Personal information
- Date of birth: 8 May 1998 (age 28)
- Place of birth: Hanover, Germany
- Height: 1.83 m (6 ft 0 in)
- Position: Striker

Team information
- Current team: Austria Wien
- Number: 19

Youth career
- TSV Schloß Ricklingen
- 0000–2013: TSV Havelse
- 2013–2016: Werder Bremen

Senior career*
- Years: Team / Apps / (Gls)
- 2016–2018: Werder Bremen II / 31 / (3)
- 2016–2021: Werder Bremen / 47 / (5)
- 2020–2021: → LASK (loan) / 28 / (12)
- 2021–2022: Antwerp / 18 / (0)
- 2022–2025: FC St. Pauli / 77 / (17)
- 2025–: Austria Wien / 29 / (9)

International career^{‡}
- 2012–2013: Germany U15 / 7 / (4)
- 2013–2014: Germany U16 / 9 / (9)
- 2014–2015: Germany U17 / 18 / (10)
- 2016–2017: Germany U19 / 5 / (1)
- 2017–2018: Germany U20 / 6 / (2)
- 2017–2019: Germany U21 / 11 / (2)

Medal record
Men's football
Representing Germany
UEFA European Under-21 Championship
| Runner-up | 2019 Italy |  |
UEFA European Under-17 Championship
| Runner-up | 2015 Bulgaria |  |

= Johannes Eggestein =

German footballer (born 1998)

Johannes Eggestein (/de/; born 8 May 1998) is a German professional footballer who plays as striker for Austrian club Austria Wien. He has represented Germany internationally at youth levels U15 through U21.

==Career==
===Youth career===
Eggestein started his youth career at TSV Schloß Ricklingen and played there until 2013 when he moved to TSV Havelse.
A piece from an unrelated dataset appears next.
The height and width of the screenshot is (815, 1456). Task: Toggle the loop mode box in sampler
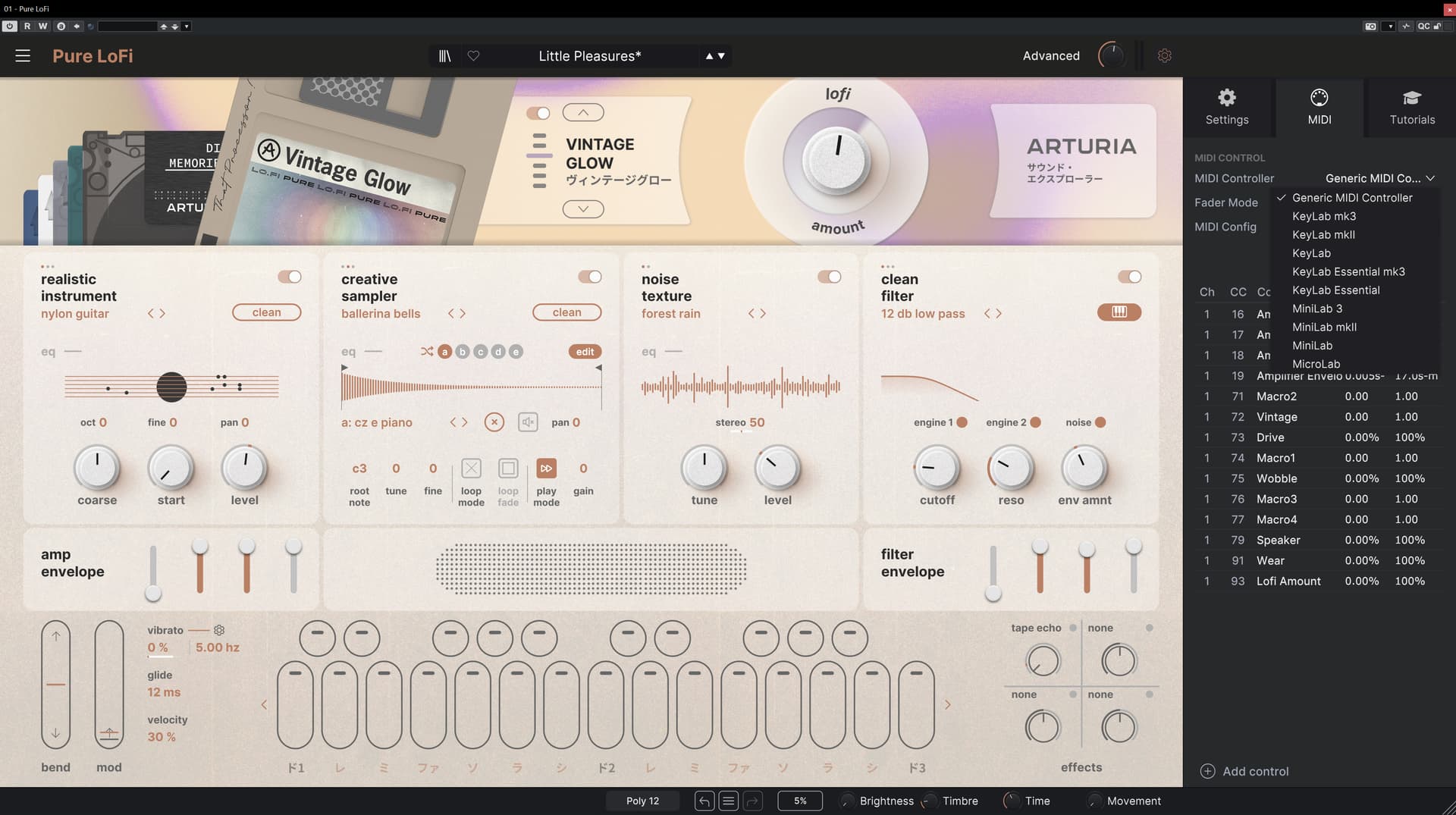(471, 469)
Since 2013, Eggestein has played for Werder Bremen. In all three years he played for Bremen's youth team he finished as top scorer among the players.

===Werder Bremen===
On 2 June 2016, Eggestein signed his first professional contract, which lasts until 2019.

On 22 August 2016, he made his professional and first-team debut in Werder Bremen's first-round DFB-Pokal defeat to Sportfreunde Lotte being substituted on in place of Lennart Thy in the 62nd minute. Four days later, he scored his first professional goal in the reserves' 4–2 win against VfL Osnabrück in the 3. Liga.

On 18 August 2018, Eggestein scored his first goal for the first team, in a 6–1 win against Wormatia Worms in the first round of the DFB-Pokal. On 8 April 2019, Werder Bremen announced the extension of his contract.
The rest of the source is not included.